My friend and I decided that meeting at my apartment was too risky after being observed by my son. For a few weeks we didn't meet at all and I avoided the swimming pool area where I knew she would be waiting for me and my son might be spying.
Finally, out of frustration and confusion, I asked her to meet me for coffee at lunch time close to where I work. We had a long talk and she told me that her feelings for me were confusing to her as well and that she had never had a physical relationship with another woman. Somehow that meeting helped us to resolve the confused feelings that I was having about my sexuality.

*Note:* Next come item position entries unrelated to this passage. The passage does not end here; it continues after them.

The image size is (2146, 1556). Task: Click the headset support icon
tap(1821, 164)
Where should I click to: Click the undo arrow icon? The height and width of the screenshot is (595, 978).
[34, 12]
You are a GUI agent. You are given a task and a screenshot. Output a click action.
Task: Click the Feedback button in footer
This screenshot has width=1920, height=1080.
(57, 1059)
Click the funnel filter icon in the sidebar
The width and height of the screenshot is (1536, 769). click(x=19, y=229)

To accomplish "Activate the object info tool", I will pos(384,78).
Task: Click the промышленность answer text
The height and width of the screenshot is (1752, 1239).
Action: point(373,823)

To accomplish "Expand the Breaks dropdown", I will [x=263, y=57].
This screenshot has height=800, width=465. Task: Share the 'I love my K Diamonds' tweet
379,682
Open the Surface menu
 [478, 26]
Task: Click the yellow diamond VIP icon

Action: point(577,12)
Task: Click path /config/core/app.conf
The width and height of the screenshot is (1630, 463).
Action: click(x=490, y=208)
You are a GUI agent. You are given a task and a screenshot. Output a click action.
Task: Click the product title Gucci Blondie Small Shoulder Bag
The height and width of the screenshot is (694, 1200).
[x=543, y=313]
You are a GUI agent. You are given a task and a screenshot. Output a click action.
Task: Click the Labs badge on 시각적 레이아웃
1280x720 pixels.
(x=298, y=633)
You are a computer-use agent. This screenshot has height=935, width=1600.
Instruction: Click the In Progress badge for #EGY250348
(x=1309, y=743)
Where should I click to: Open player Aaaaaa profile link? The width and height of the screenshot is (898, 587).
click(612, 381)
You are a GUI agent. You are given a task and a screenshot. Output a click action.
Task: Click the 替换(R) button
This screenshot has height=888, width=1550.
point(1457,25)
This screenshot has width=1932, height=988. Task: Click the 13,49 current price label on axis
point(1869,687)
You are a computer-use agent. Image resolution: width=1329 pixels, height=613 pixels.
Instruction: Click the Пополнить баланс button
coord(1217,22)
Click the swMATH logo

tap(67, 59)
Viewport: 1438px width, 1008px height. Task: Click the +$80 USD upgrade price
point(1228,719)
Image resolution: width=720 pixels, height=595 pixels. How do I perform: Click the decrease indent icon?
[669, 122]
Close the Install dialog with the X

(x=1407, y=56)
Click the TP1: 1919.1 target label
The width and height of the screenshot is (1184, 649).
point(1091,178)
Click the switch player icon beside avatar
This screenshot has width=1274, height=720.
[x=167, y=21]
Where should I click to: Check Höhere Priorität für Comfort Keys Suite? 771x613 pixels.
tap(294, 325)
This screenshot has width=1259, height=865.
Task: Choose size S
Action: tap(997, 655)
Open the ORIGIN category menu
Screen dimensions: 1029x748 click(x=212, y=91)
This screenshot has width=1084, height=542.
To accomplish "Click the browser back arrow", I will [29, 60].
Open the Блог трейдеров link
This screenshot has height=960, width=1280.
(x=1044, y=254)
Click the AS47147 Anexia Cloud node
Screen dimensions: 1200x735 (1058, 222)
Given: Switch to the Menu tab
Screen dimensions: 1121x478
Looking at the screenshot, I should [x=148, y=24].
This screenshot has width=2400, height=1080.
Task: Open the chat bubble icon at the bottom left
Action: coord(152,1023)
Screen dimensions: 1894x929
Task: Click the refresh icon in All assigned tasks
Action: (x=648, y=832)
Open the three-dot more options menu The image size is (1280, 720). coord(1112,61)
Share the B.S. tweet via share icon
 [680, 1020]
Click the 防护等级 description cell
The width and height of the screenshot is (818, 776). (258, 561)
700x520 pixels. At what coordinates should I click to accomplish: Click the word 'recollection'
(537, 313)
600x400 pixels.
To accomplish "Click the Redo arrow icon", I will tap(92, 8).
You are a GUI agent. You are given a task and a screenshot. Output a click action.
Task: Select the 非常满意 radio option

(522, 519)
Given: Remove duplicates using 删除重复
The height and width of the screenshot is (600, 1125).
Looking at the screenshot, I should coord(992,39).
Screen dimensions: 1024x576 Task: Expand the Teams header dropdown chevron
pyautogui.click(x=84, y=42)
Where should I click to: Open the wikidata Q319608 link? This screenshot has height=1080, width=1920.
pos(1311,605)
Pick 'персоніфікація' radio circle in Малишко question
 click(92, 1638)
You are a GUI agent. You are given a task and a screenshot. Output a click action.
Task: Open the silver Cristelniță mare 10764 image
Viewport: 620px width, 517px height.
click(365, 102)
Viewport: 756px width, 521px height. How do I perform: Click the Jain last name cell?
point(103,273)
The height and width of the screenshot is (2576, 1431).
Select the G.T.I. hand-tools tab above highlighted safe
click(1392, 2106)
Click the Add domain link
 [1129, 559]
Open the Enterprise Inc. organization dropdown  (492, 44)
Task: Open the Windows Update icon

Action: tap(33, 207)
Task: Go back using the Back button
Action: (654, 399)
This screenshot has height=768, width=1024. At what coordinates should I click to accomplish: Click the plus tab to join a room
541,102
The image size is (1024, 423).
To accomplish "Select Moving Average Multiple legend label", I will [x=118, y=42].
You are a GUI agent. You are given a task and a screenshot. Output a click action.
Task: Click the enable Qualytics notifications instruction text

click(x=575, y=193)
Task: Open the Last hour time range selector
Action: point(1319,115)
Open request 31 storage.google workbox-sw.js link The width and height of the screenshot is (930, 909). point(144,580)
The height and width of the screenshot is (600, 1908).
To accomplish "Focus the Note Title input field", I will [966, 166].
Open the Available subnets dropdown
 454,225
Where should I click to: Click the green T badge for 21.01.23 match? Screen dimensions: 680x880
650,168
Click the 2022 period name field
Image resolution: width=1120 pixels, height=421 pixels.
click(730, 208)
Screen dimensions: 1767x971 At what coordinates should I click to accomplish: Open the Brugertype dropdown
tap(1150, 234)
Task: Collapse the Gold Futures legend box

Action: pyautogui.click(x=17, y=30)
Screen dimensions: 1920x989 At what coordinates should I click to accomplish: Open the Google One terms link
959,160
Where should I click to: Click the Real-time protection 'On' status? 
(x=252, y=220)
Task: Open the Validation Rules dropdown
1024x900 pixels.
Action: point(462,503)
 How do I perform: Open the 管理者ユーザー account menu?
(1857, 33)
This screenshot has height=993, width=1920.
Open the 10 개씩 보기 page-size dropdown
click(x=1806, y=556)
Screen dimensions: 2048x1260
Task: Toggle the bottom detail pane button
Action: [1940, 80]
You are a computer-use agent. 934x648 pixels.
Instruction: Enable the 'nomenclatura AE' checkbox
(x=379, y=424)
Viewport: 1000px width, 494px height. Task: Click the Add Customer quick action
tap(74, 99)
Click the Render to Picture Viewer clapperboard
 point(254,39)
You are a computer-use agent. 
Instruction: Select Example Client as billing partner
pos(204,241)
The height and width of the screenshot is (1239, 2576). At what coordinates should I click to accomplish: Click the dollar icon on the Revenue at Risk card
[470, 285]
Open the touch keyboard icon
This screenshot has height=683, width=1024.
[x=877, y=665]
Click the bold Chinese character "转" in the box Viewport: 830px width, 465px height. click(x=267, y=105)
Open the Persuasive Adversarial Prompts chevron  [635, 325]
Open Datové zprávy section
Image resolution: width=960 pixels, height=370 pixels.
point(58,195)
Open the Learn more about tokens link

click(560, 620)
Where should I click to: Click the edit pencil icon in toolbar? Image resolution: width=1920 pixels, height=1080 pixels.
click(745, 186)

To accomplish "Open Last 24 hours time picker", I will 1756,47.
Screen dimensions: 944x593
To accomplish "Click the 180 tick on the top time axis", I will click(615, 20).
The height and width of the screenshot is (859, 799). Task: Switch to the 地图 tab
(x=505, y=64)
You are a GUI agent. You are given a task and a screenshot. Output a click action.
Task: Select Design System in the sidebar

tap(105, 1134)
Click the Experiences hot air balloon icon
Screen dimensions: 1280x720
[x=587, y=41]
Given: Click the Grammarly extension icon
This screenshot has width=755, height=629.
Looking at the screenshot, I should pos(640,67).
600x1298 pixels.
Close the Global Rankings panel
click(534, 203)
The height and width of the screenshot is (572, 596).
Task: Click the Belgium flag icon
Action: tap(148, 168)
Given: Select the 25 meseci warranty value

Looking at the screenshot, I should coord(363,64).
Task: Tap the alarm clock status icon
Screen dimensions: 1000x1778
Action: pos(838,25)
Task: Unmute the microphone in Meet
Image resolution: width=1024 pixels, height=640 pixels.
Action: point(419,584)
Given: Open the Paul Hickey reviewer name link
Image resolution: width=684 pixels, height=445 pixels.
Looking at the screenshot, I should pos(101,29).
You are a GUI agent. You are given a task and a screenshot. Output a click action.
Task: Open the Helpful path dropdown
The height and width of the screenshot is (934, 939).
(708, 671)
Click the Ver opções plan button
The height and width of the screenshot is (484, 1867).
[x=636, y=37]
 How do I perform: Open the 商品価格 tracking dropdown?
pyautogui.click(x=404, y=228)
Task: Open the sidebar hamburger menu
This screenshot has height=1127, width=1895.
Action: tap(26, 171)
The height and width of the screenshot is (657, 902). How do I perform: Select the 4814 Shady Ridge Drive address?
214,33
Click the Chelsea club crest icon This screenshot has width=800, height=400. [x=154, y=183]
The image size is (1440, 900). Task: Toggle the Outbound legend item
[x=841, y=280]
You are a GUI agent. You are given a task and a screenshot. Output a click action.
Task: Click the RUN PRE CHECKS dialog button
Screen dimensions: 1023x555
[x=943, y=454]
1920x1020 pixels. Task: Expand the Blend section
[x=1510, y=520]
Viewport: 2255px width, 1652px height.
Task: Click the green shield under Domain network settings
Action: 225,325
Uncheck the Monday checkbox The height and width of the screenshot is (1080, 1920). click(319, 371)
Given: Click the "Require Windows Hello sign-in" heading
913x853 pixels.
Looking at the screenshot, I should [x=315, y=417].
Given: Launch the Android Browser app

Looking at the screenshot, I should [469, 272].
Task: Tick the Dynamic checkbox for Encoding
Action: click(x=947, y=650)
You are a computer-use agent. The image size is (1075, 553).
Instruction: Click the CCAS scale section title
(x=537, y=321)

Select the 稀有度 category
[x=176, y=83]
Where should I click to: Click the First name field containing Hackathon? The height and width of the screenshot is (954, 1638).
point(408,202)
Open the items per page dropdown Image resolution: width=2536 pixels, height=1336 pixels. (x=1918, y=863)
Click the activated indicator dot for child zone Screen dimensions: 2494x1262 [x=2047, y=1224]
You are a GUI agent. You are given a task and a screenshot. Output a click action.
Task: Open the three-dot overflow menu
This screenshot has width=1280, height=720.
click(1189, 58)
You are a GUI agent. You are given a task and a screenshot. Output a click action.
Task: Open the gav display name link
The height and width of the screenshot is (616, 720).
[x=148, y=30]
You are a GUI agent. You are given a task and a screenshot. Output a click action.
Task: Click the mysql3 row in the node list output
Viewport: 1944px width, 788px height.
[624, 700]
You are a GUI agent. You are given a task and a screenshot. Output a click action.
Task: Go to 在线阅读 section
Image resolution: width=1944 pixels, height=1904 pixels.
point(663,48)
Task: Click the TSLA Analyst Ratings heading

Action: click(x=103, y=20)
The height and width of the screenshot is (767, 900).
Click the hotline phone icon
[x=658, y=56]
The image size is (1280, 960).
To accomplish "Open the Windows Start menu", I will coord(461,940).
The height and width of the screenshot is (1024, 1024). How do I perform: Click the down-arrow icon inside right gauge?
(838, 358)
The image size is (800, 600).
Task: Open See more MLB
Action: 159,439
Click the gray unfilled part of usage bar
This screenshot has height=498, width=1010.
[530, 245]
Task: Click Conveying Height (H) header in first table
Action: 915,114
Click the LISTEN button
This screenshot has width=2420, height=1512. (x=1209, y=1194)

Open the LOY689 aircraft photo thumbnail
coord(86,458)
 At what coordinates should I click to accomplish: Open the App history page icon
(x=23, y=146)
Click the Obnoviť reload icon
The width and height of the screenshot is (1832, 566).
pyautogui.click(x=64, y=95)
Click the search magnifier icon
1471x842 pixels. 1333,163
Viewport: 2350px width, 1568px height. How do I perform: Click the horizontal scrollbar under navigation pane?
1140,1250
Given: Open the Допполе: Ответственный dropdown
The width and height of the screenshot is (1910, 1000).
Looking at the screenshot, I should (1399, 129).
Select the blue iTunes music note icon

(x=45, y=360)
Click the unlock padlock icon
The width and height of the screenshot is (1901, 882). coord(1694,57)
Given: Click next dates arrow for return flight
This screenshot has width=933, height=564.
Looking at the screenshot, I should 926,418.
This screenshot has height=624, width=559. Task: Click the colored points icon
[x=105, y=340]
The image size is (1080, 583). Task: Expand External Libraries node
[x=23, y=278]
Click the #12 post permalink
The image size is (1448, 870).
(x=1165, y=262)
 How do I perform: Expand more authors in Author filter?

With a more relaxed attitude toward each other we began to meet at her apartment for dinner once per week, on the evening when my son was going to school. Those meetings quickly became sexual, with both of us taking off all of our clothing as we kissed, masturbated ourselves and each other and finally went to bed togeather. As we continued to explore this new physical relationship, we talked about how what we were doing was just one small part of who we were sexually, and that it didn't define us as lesbians. Neither of us has an interest in the club scene or seeing other women.
My only remaining problem is with my son who is now well aware of the fact that I am seeing my friend regularly and convinced that the two of us are having a sexual realationship, which I am not admitting to him. His reaction to that has been to be more open about his own sexuality in front of me. He is constantly letting me see him with an erection and sometimes openly masturbating in front of me. These incidents always seem to be accidental, but I know that he is doing it on purpose. Last week for example we were in the living room watching an evening football game on television and I fell asleep on the couch. I woke up to see him furiously maturbating less than five feet from me on the same couch. He said that he thought it would be ok since I seemed to be sleeping. When I asked if football was arousing for him, he said that it was being with me that did it, even though I was not wearing anything that might be interpreted as sexy. When I asked him not to masturbate in front of me, he again wanted to know if it was disturbing to me because I was a lesbian and, he wanted to know exactly what I was doing with my friend.
He also repeated the message that I gave him when this all started that masturbating was normal and that I had done it myself, after which he wanted to know if I would masturbate in front of him, or at least let him see me without clothing. When I said no he again asked if this was because I had become a lesbian.
I feel guilty about having started all of this, even though it was an accident, and I am also confused by the fact that I find his sexuality arousing. He has been asking what he is supposed to do since I seem to have a regular outlet but he doesn't.